**Supplied passage:**
:::::
Co-op is committed to being the UK’s largest supporter of Fairtrade. For over 25 years, driven by its passionate members, Co-op has been proud to support Fairtrade and the difference a fair price, premium and empowerment makes for the lives of farmers across the world. Co-op is the world’s largest convenience retailer of Fairtrade products. Co-op’s commitment to Fairtrade across seven core categories is industry leading – 100% of its own-brand tea, coffee, bananas, cocoa, bagged sugar and African roses are Fairtrade – it is also the biggest retailer of Fairtrade wine in the world. Co-op is committed to building on its Fairtrade leadership and strengthening producer communities around the world, as set out in its Future of Food ambition.
Third-party endorsement quotes
Chris Oluoch, Programmes Director, Fairtrade Africa:
‘Climate change is one of the most pressing issues facing farmers and workers in global supply chains, and has the potential of deepening the vulnerability and poverty context of thousands of farmers and workers in sub-Saharan Africa. Addressing the climate crisis is therefore a key pillar of Fairtrade Africa’s strategy, where we will continue to support our producers in building resilience to climate shocks, price shocks, crop diseases, food insecurity and natural disasters, as well as creating an enabling environment for action and change.
‘Through their generous donation and annual commitment to fund our climate strategy, the Co-op is standing side by side with Fairtrade producers, ensuring a farmer-centric approach to adapting and mitigating the very worst effects of climate change and channelling crucial funding to the areas of greatest need in a flexible and responsive manner. We hope that Co-op’s investment will inspire action and support from other actors in the food supply chain to invest in producers on the ground to adapt to climate challenges, supporting the long-term resilience of key supply chains and the communities who depend on them.’
John Steel, CEO Café Direct:
‘In 2021 it is increasingly clear that climate change will only be addressed by directly engaging, supporting and empowering the communities most impacted by climate change – smallholder farmers adjacent to the world’s rainforests. Business (and indeed all actors in business, government and society) need to prioritise these communities. Paying a fair price, re-investing in these communities and working hand-in-hand as joint leaders in the fight against climate injustice is a pre-requisite. Government is required to play its part by reinstating the 0.7% gross national income to official development assistance.’
Duncan Goose, Founder, The One Foundation:
‘In a year which has seen unprecedented spending on Covid and shoring up the economy, it is clear that when a crisis has to be resolved, the UK Government rises to the challenge. Whilst balancing budgets requires hard choices, the fact remains that we face the biggest crisis the planet has ever had to address, and now is the time not for talk, but for demonstrable action. Committing £100bn to international climate finance can’t be shied away from, in the same way Covid could not be either.
‘Having witnessed first-hand the extremes of droughts in the Sahel, or floods in Malawi, we recognise the strain the climate crisis puts upon communities in the global south which are inextricably linked to our own well-being and food supply chain. Governments and businesses must be held accountable for the safety and security of our food producers and thus, now is not the time to falter, but to face into the challenge of the crisis before us and set an example to all governments and businesses not only by restoring 0.7% of GNI for ODA, but also the £100bn commitment on climate finance too.’
:::::
**Task directions:** According to the passage on Co-op and Fairtrade, Co-op is the world's biggest retailer of which Fairtrade product? The listing is not needed for the work here.

**Available data:**
:::::
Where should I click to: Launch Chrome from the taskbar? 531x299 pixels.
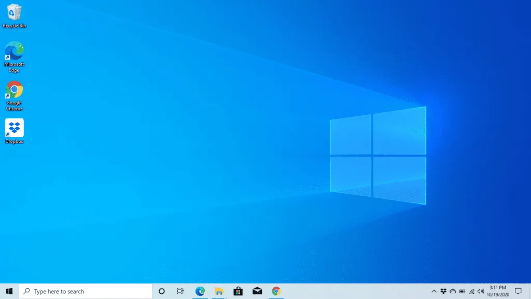click(x=276, y=291)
:::::
**Response for this exercise:** Fairtrade wine.